Integrase inhibitors lead to higher rates of undetectable viral loads after 6 months of treatment
For people living with HIV who are starting treatment, regimens containing an integrase inhibitor (INSTI) led to the highest rate of viral suppression after six months of treatment, and were the fastest in terms of days to viral suppression when compared to regimens containing other drug classes, according to a study which analyzed data from 155 treatment-naive patients (individuals who had never been on treatment before) who had started treatment between 2013–2016. About 29% were female and 71% male. The mean age was 41.3 years and mean viral load before starting treatment was 293,974.
About 46% started a regimen containing an integrase inhibitor, about 37% started a regimen containing a non-nucleoside reverse transcriptase inhibitor (NNRTI), and 17% started a regimen containing a protease inhibitor (PI).
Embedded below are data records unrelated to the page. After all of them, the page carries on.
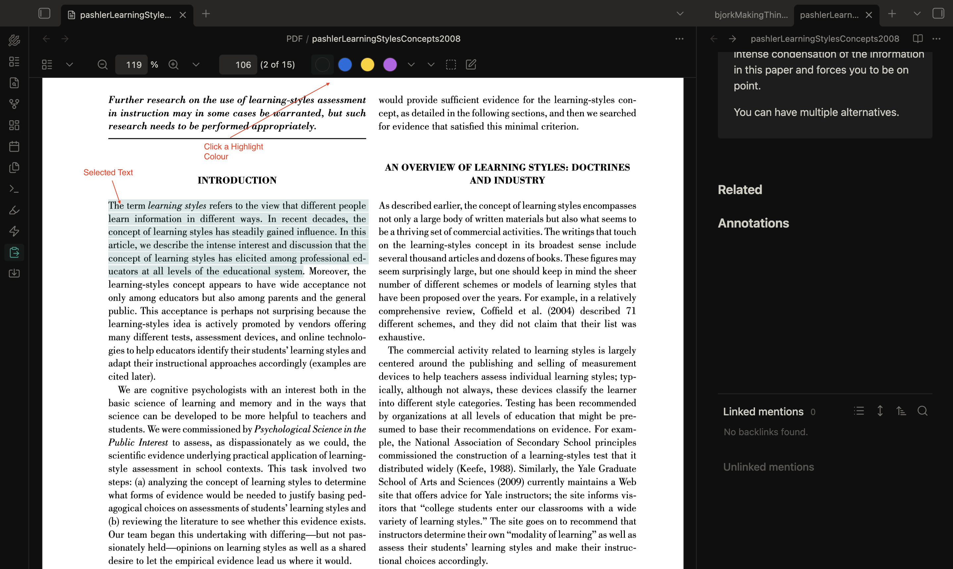Search backlinks with the magnifier icon

coord(922,411)
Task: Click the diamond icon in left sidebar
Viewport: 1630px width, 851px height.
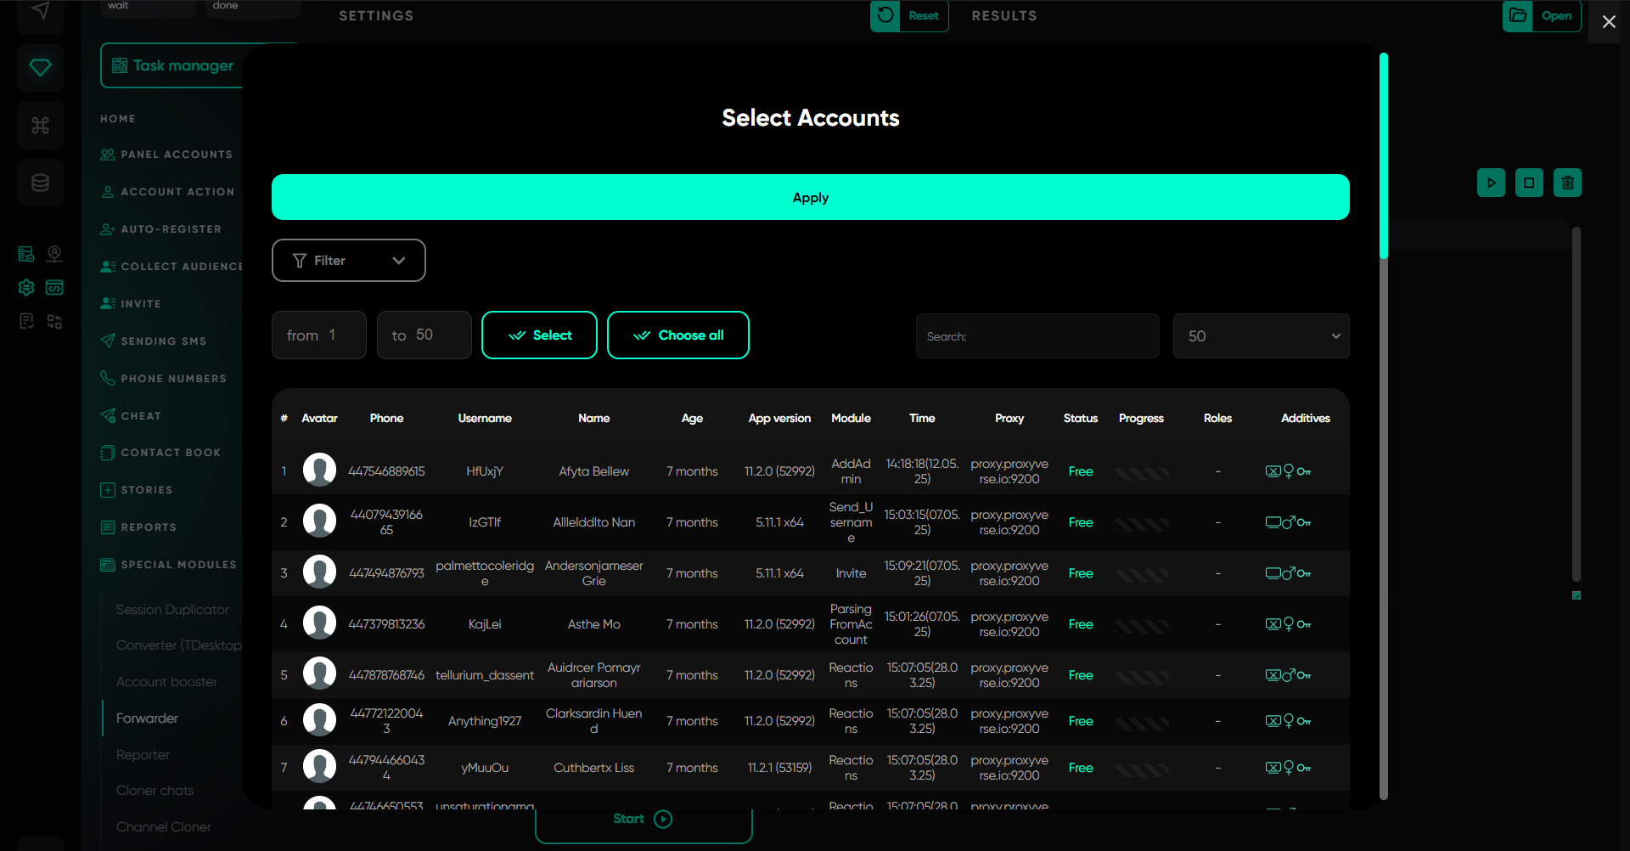Action: (x=40, y=68)
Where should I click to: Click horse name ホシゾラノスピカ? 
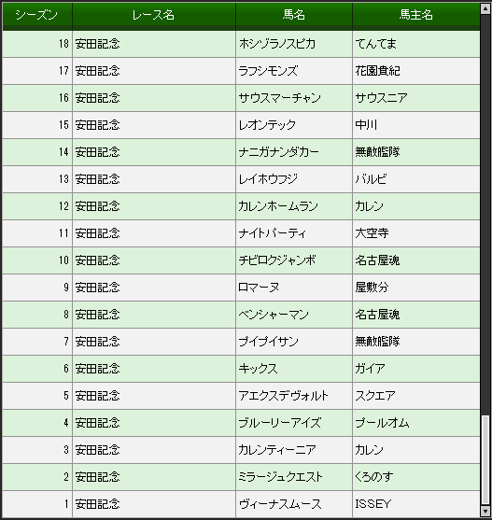point(277,44)
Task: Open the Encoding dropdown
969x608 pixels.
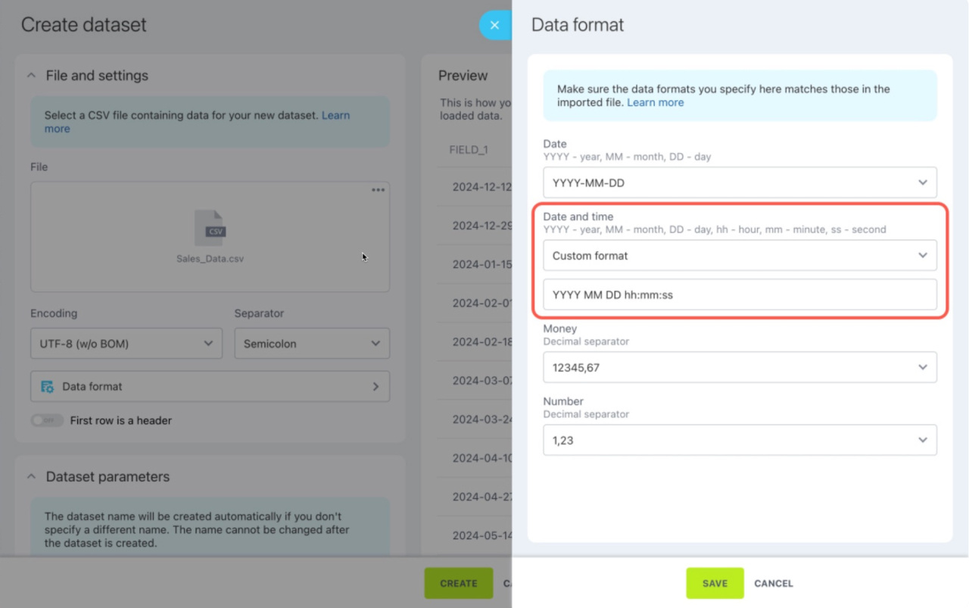Action: pos(126,344)
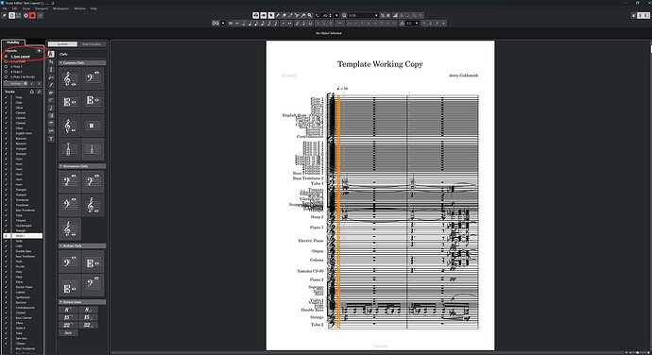Click the zoom slider at bottom right
The height and width of the screenshot is (355, 652).
point(637,352)
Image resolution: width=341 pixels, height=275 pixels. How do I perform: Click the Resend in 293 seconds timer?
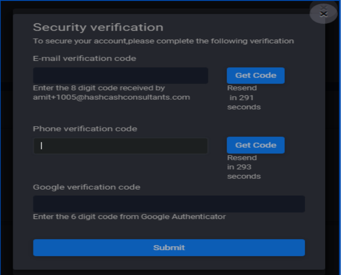click(x=244, y=167)
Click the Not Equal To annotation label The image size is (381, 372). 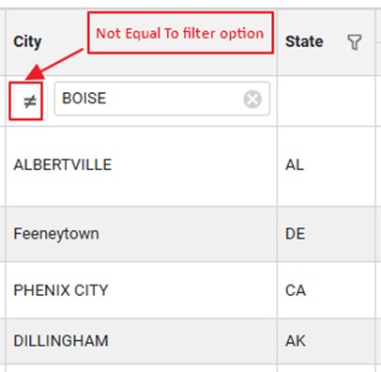180,33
Overall, about 52% of patients achieved an undetectable viral load, with the median time to viral suppression being 105 days. Patients on INSTI-based regimens were more likely to achieve an undetectable viral load by six months (93.2%), compared with NNRTI-based regimens (69.7%) and PI-based regimens (30.8%). Patients on INSTI-based regimens also experienced a lower median time to viral suppression (62.6 days), compared with NNRTI-based regimens (140.5 days) and PI-based regimens (154.5 days). Both these findings were statistically significant.
The authors note that their data support previous studies that have highlighted faster time to viral suppression using INSTI-based regimens. And while current guidelines define virologic failure as having a viral load over 200 after 24 weeks of treatment, perhaps this definition should be changed for those starting INSTI-based regimens to as early as 12 weeks.
The study was limited by incomplete patient records which led to a small sample size, non-uniform timing of viral load measurements after treatment initiation, and lack of CD4 count data.